Extracted rows:
(begin)

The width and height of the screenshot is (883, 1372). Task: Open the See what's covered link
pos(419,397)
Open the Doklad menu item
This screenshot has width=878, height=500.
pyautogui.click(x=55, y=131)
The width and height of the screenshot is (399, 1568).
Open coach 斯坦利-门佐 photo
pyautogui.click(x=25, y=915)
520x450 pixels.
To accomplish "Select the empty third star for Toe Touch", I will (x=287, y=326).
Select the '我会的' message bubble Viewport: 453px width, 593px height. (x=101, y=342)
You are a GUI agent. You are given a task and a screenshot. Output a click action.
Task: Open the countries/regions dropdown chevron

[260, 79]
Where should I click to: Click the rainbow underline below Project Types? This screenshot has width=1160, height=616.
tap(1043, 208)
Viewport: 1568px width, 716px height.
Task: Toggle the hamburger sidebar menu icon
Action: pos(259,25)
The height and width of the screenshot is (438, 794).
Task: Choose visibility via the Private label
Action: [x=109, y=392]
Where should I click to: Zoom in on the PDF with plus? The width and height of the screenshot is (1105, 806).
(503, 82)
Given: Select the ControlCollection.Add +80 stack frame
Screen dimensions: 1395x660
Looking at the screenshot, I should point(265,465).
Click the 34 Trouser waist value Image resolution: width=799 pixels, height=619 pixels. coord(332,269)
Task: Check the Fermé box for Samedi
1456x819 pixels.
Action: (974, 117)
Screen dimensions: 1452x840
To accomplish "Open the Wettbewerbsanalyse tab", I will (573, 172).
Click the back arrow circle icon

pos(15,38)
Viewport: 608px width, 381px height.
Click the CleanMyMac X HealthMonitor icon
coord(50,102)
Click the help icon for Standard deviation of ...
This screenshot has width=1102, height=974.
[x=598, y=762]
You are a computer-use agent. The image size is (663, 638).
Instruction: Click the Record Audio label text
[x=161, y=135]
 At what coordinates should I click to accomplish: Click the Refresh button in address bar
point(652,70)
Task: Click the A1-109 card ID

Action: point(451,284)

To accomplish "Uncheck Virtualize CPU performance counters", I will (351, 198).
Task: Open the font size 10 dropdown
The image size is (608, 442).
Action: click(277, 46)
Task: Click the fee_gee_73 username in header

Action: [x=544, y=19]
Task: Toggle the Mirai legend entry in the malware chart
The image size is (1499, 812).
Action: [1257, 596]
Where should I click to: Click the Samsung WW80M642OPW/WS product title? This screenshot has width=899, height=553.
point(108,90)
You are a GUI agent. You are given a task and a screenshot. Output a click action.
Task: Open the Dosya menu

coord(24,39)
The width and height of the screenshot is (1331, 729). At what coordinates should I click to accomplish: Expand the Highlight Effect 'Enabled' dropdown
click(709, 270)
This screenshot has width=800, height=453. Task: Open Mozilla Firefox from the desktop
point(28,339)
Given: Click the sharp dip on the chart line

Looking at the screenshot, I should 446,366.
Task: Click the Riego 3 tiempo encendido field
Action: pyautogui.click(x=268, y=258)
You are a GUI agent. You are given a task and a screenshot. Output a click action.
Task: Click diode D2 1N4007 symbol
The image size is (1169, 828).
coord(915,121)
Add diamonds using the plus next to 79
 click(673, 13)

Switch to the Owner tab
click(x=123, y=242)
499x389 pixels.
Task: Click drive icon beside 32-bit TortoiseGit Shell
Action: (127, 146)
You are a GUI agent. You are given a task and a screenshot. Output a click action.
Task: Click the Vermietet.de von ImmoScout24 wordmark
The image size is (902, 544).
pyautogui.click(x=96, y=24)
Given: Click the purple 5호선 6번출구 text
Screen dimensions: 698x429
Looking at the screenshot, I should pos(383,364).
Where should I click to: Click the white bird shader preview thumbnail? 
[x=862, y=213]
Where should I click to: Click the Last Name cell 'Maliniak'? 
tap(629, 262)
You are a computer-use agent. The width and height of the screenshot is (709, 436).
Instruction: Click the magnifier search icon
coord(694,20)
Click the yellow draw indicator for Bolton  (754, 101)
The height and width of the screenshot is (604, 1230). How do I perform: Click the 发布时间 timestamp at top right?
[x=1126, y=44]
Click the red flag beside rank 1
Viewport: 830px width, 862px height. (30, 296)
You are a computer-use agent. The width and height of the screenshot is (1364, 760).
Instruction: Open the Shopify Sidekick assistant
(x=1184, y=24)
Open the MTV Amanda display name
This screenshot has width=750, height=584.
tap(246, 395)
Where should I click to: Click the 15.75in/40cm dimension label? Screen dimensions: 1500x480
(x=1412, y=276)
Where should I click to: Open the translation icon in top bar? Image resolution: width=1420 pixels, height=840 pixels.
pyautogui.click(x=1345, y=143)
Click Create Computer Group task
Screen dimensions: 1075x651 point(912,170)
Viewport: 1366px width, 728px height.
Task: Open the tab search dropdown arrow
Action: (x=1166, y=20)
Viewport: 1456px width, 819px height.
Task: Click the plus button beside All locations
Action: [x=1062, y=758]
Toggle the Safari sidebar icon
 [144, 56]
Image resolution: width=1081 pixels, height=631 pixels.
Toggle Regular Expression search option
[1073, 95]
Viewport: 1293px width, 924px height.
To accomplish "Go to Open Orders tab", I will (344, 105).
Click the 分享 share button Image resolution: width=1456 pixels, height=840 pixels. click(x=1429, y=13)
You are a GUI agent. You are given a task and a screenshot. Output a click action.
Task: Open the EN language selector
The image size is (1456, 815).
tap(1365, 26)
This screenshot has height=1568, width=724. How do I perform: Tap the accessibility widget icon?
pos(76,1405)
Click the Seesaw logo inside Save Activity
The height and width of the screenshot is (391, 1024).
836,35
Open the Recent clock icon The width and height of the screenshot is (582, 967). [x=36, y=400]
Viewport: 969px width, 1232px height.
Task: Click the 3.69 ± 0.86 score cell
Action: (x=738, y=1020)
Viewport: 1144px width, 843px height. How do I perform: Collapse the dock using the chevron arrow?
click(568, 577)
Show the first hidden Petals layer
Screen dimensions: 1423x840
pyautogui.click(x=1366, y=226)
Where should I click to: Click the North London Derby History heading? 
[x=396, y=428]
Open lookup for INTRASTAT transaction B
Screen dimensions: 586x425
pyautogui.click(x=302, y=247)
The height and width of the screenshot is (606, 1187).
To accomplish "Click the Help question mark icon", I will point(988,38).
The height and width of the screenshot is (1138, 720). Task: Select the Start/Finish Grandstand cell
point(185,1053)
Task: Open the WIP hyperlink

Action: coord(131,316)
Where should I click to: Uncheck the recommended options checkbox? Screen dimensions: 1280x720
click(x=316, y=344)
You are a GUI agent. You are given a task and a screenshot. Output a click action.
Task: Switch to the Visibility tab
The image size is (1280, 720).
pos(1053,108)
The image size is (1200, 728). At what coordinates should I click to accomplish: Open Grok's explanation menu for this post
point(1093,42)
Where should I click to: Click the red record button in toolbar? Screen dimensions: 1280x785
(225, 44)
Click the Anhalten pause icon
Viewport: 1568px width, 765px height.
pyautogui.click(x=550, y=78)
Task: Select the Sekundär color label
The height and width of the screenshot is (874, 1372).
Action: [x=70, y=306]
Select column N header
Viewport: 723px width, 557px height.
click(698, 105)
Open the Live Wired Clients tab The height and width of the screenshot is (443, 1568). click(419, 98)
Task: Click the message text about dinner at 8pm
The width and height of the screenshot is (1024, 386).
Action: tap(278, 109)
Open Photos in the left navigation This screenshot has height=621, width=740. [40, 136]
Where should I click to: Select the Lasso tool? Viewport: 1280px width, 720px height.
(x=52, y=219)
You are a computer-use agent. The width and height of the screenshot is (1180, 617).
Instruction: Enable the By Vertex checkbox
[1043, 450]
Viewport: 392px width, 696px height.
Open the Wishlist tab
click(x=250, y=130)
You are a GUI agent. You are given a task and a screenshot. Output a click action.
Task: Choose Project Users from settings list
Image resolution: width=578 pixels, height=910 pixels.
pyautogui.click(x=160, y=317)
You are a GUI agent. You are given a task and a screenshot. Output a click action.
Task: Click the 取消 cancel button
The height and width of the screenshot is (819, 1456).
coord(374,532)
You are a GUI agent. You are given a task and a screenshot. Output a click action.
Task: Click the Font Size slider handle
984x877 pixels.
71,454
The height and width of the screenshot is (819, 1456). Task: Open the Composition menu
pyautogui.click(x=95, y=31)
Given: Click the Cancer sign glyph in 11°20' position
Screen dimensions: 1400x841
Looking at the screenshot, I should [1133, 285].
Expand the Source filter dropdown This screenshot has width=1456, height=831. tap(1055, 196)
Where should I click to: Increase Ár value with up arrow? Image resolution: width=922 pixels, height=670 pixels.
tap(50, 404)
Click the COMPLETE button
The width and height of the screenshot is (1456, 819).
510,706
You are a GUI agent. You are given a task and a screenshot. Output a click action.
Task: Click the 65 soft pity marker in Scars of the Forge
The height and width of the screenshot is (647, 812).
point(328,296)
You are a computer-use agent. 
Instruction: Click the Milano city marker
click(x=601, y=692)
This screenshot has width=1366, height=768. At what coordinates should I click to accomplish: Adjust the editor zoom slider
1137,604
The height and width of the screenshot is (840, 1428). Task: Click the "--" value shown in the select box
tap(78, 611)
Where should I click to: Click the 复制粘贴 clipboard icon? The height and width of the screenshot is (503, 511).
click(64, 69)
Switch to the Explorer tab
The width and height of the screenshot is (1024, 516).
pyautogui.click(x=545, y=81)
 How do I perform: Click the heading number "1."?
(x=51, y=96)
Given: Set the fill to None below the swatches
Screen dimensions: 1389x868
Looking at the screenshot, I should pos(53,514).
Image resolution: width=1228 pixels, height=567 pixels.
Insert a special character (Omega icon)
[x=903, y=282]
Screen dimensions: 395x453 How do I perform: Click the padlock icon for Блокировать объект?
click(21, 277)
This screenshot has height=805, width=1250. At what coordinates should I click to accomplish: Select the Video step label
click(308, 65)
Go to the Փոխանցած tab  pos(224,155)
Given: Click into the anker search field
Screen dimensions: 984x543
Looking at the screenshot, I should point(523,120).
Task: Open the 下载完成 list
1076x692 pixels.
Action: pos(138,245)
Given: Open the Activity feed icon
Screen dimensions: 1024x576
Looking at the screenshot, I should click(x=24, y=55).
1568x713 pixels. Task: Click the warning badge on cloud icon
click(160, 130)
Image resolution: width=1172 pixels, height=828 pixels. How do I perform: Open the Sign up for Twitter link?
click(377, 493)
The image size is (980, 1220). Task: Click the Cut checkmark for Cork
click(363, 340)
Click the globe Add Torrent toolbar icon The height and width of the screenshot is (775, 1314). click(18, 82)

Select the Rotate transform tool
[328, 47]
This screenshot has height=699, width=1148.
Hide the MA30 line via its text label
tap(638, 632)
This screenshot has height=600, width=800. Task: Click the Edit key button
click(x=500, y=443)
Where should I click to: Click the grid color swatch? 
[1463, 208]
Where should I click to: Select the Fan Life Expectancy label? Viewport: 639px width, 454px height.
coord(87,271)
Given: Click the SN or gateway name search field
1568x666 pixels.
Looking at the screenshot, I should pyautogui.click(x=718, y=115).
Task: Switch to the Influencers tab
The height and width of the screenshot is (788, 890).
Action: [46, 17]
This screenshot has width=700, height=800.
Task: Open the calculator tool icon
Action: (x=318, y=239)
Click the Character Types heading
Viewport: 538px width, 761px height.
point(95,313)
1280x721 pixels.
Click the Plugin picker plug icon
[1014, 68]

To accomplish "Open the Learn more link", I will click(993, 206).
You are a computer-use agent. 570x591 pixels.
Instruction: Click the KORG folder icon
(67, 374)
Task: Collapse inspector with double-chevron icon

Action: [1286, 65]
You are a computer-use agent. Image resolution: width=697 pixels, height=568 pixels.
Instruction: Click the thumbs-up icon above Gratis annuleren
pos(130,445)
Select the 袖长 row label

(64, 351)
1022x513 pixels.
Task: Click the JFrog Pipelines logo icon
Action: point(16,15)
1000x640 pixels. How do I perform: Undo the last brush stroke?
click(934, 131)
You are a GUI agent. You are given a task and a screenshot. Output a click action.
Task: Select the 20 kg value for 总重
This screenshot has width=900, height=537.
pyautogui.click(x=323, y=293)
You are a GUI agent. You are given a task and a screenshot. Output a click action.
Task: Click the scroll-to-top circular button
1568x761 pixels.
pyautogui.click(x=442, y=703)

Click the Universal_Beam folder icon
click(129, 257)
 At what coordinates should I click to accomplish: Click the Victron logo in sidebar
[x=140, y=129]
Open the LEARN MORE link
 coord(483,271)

(end)

- The request: Could you repeat the rows, unchanged, from the line with "This screenshot has height=805, width=1250." through the line with "tap(638, 632)"?

- Task response:
This screenshot has height=805, width=1250. At what coordinates should I click to accomplish: Select the Video step label
click(308, 65)
Go to the Փոխանցած tab  pos(224,155)
Given: Click into the anker search field
Screen dimensions: 984x543
Looking at the screenshot, I should point(523,120).
Task: Open the 下载完成 list
1076x692 pixels.
Action: pos(138,245)
Given: Open the Activity feed icon
Screen dimensions: 1024x576
Looking at the screenshot, I should click(x=24, y=55).
1568x713 pixels. Task: Click the warning badge on cloud icon
click(160, 130)
Image resolution: width=1172 pixels, height=828 pixels. How do I perform: Open the Sign up for Twitter link?
click(377, 493)
The image size is (980, 1220). Task: Click the Cut checkmark for Cork
click(363, 340)
Click the globe Add Torrent toolbar icon The height and width of the screenshot is (775, 1314). click(18, 82)

Select the Rotate transform tool
[328, 47]
This screenshot has height=699, width=1148.
Hide the MA30 line via its text label
tap(638, 632)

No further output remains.